Dava dosyasına ibraz edilen 24/06/2012 tarihinde yapılan 2011 hesap yılı genel kurul tutanağı üzerinde yapılan incelemede ise davacıların gündemin 4,5 ve 6 nolu gündem maddeleri iye alınan kararlara muhalefet şerhlerini tutanağa koydukları, anılan 4,5 e 6 nolu genel kurul kararlarına karşı oy verip ve muhalefet şerhini toplantı tutanağına geçiren davacıların iptal edilebilir nitelikteki kararlar yönünden iptal davasını açma haklarının bulunduğu anlaşılmaktadır.
Bilindiği üzere, genel kurul kararlarının hukuken varlık ve geçerlilik kazanabilmesi için gerekli şartlar kanunda çeşitli hükümlerde düzenlenmiş olup; bir genel kurul kararı ilgili hükümlere ve bu hükümler çerçevesinde düzenlenmiş ana sözleşme hükümlerine veya iyiniyet kurallarına aykırılık taşıdığı takdirde hukuken sakatlanır. Yokluk, butlan, askıda hükümsüzlük ve iptal edilebilirlik şeklinde geçersizlik halleri ortaya çıkabilir. Somut olayda geçersizlik, iptal, yokluk ve butlandan bahsedildiği için söz konusu geçersizlik hallerini ve hangi hallerde uygulanacağını kısaca değerlendirmek faydalı olacaktır.
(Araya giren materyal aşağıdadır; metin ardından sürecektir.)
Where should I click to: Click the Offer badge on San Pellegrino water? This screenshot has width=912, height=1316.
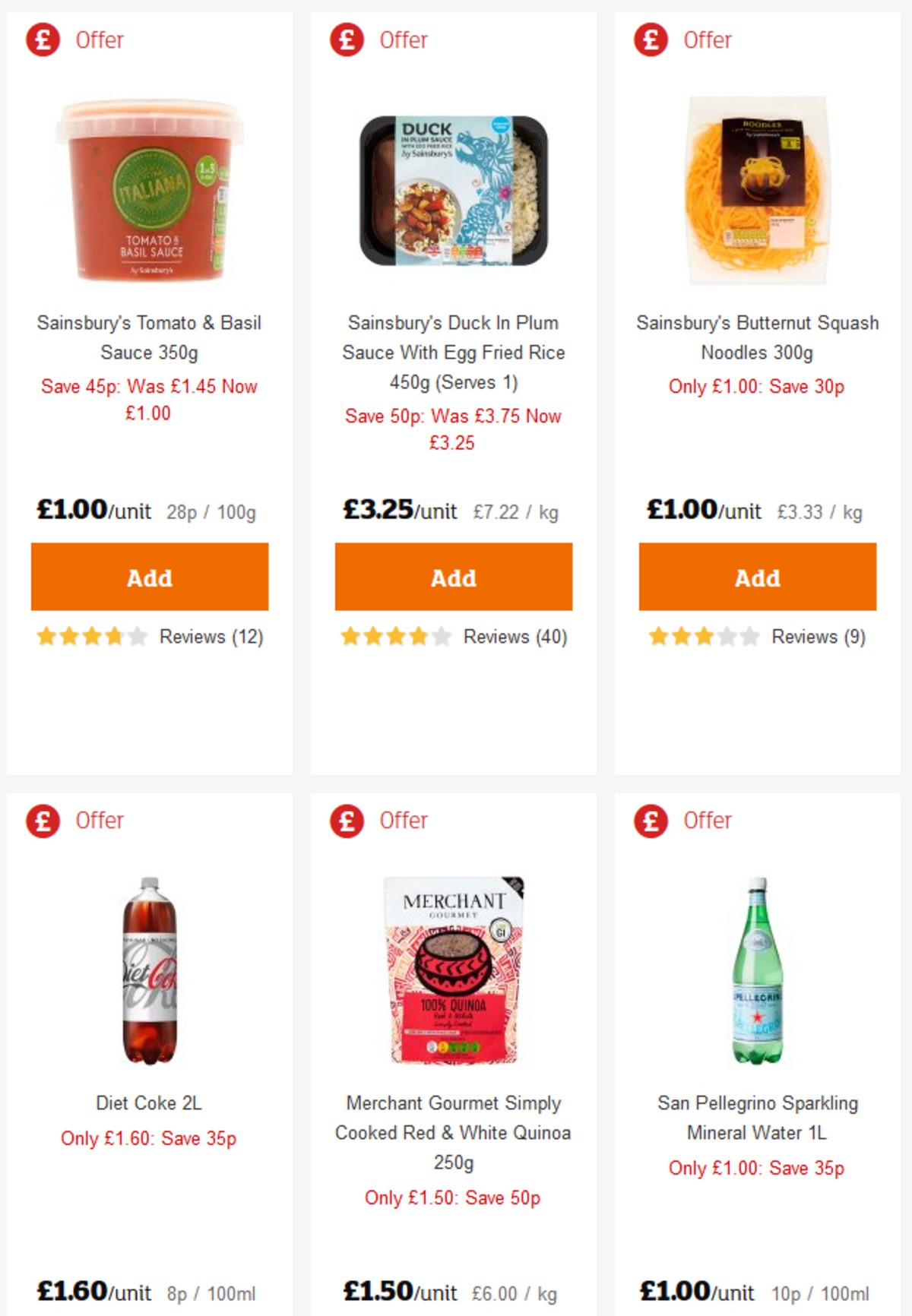click(x=681, y=820)
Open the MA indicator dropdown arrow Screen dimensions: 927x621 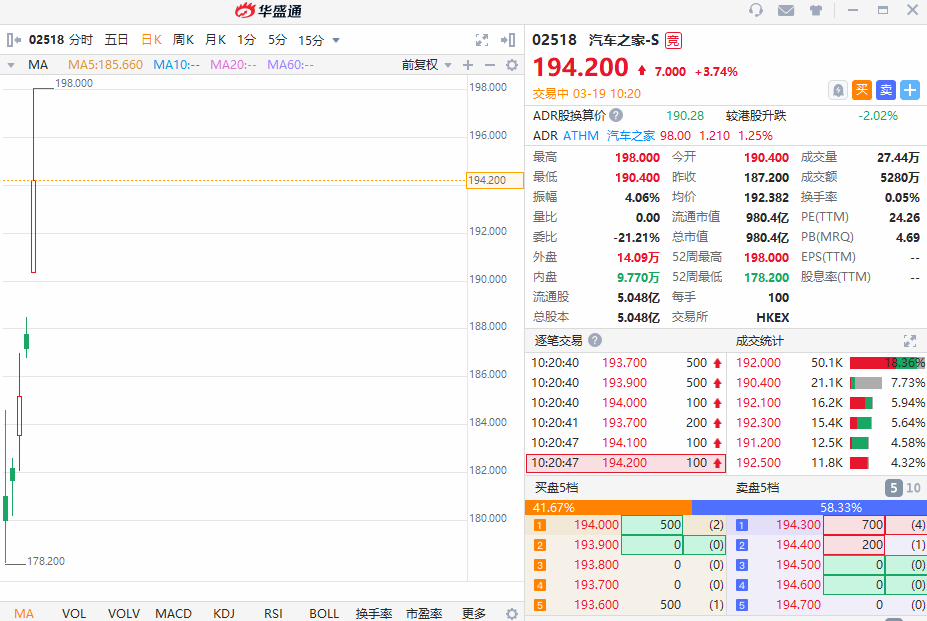[x=11, y=65]
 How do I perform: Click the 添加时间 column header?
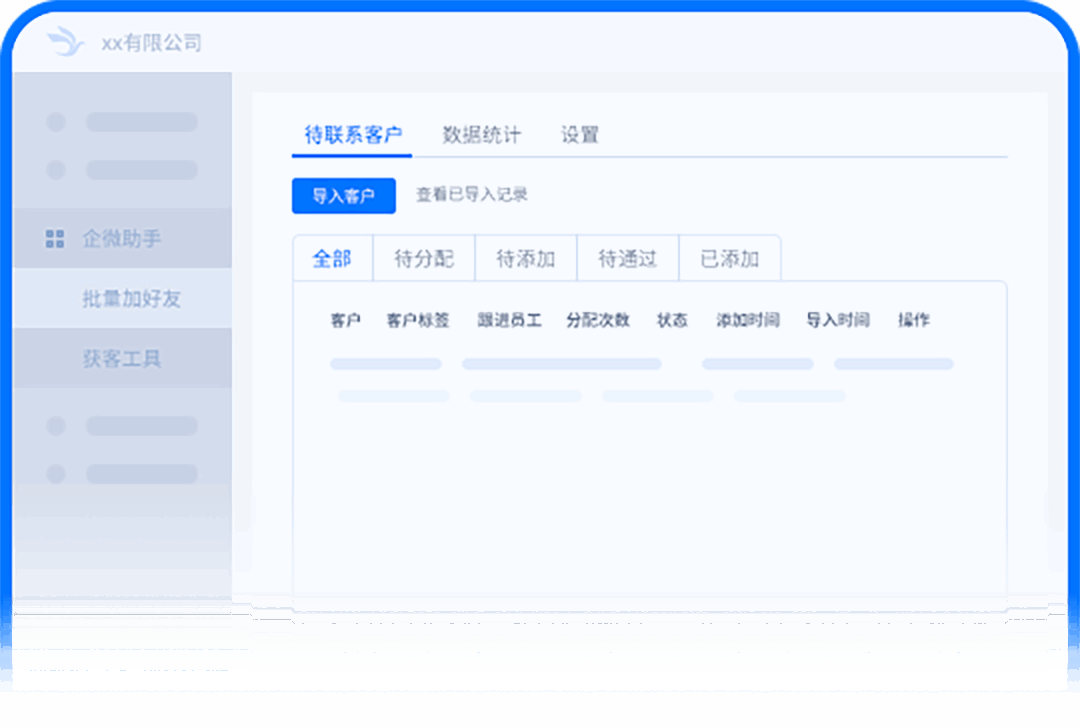click(747, 320)
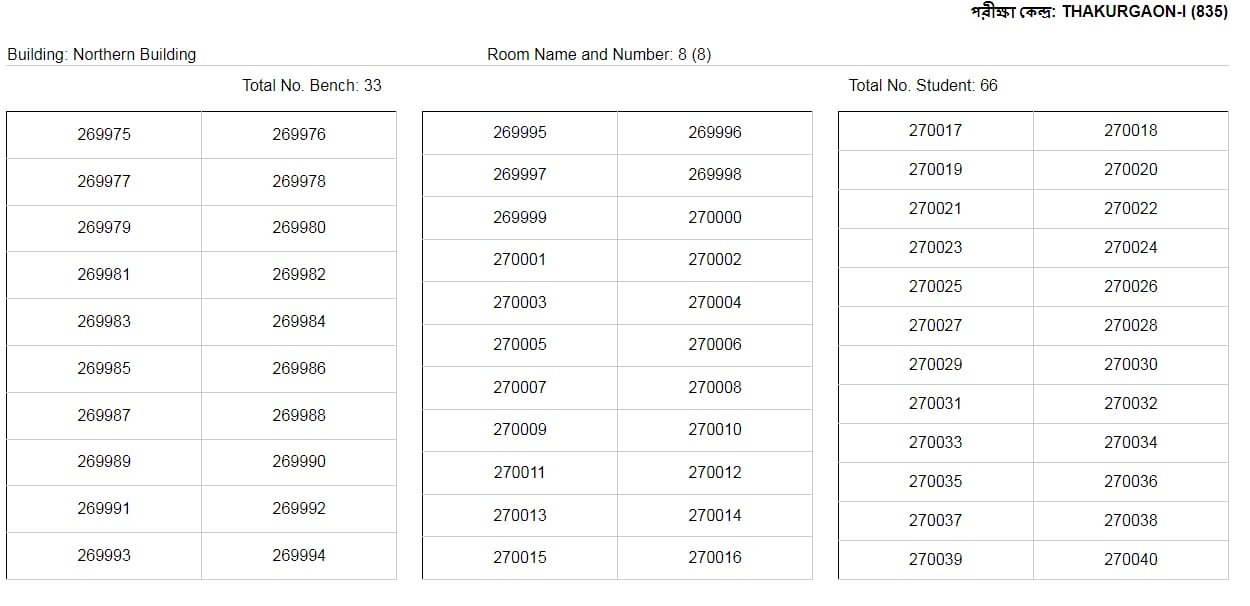The image size is (1250, 606).
Task: Click seat number 269978 cell
Action: [x=299, y=182]
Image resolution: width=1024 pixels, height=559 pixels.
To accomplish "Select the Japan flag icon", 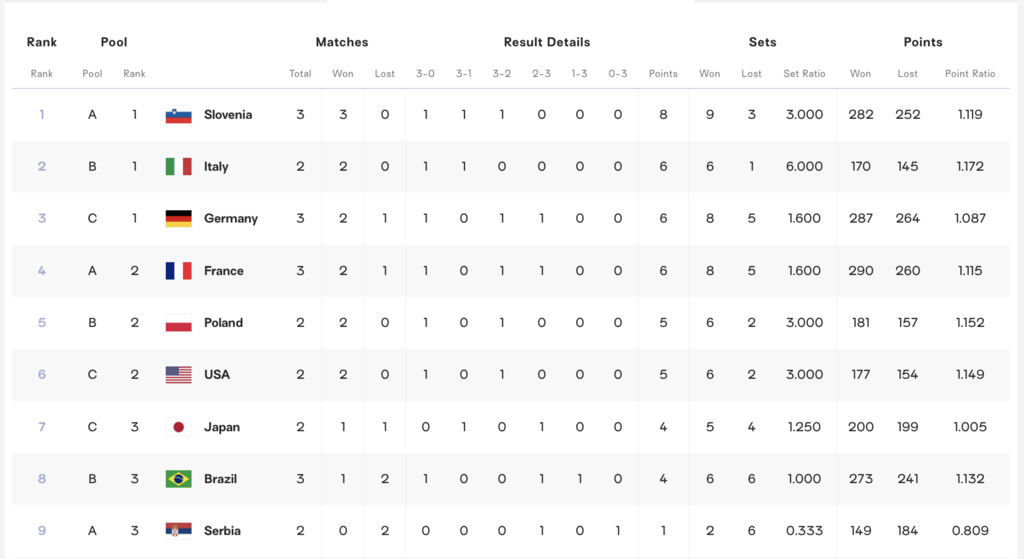I will coord(178,427).
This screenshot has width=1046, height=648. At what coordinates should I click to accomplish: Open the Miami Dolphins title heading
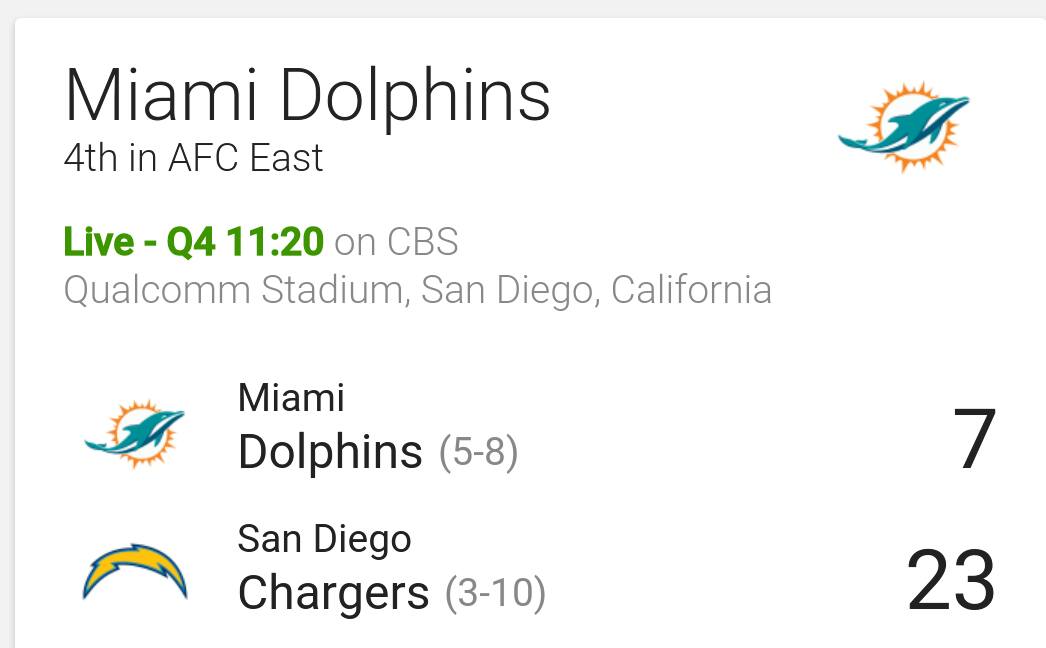coord(307,97)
Anılan yaptırımlardan en ağırı olan yokluk bakımından, bir hukuki işlemin hukuka uygun olarak doğabilmesi için öngörülen kurucu nitelikteki emredici hükümlere aykırılık, işlemin kurucu unsurlarında eksikliğe yol açmakta ise işlemi yokluk ile sakatlayacaktır. Yok sayılan bir hukuki işlem şeklen dahi meydana gelmemiştir. Yokluğun tespiti her zaman ve herkes tarafından ileri sürülebilir ve yokluk kararı yalnızca açıklayıcı niteliktedir. Bu çerçevede, bir genel kurul kararının varlığından bahsedebilmek için iki unsur gerekir. Bunlardan ilki toplantı yapılması ve ikincisi toplantıda yeterli irade beyanları ile karar alınmasıdır. Bunlardan birisindeki eksiklik halinde hukuki işlem yani genel kurul kararı hiç doğmamış sayılır (Ayrıntılı bilgi için bkz. Erdoğan MOROGLU, Anonim Ortaklıkta Genel Kurul Kararlarının Hükümsüzlüğü, İstanbul 2014, s. 25 vd.) Uygulama ve öğretide sayılan ve genel kurul kararının yokluğuna yol açan başlıca örnekler şöyledir; genel kurula davet, yetkili kişi veya organlarca yapılmamış veya TTK’daki istisna dışında davet yapılmaksızın toplantı yapılmış ve karar alınmışsa, ya da oylama yapılmaksızın karar alınmışsa, genel kurul toplantısı yapılmaksızın karar alınmışsa yokluk yaptırımı uygulanır. Hükümet komiserinin bulunmadığı bir toplantıda alınan kararlar, komiserce imzalanmamış bir tutanakta yer alan karar yine yoklukla maluldür. Nisap bakımından aykırılıklar da genel kabule göre yokluğa sebebiyet vermektedir. Mevcut olmayan pay adedince mevcut oy nisap bakımından alınan kararların geçerliliğine etki ediyor ise, diğer bir ifade ile söz konusu oylar mevcut olmadan yeter sayı sağlanamıyorsa bu hâlde kanunda öngörülen yeter sayıda irade beyanı bulunmadığı için işlem yoklukla malul olacaktır.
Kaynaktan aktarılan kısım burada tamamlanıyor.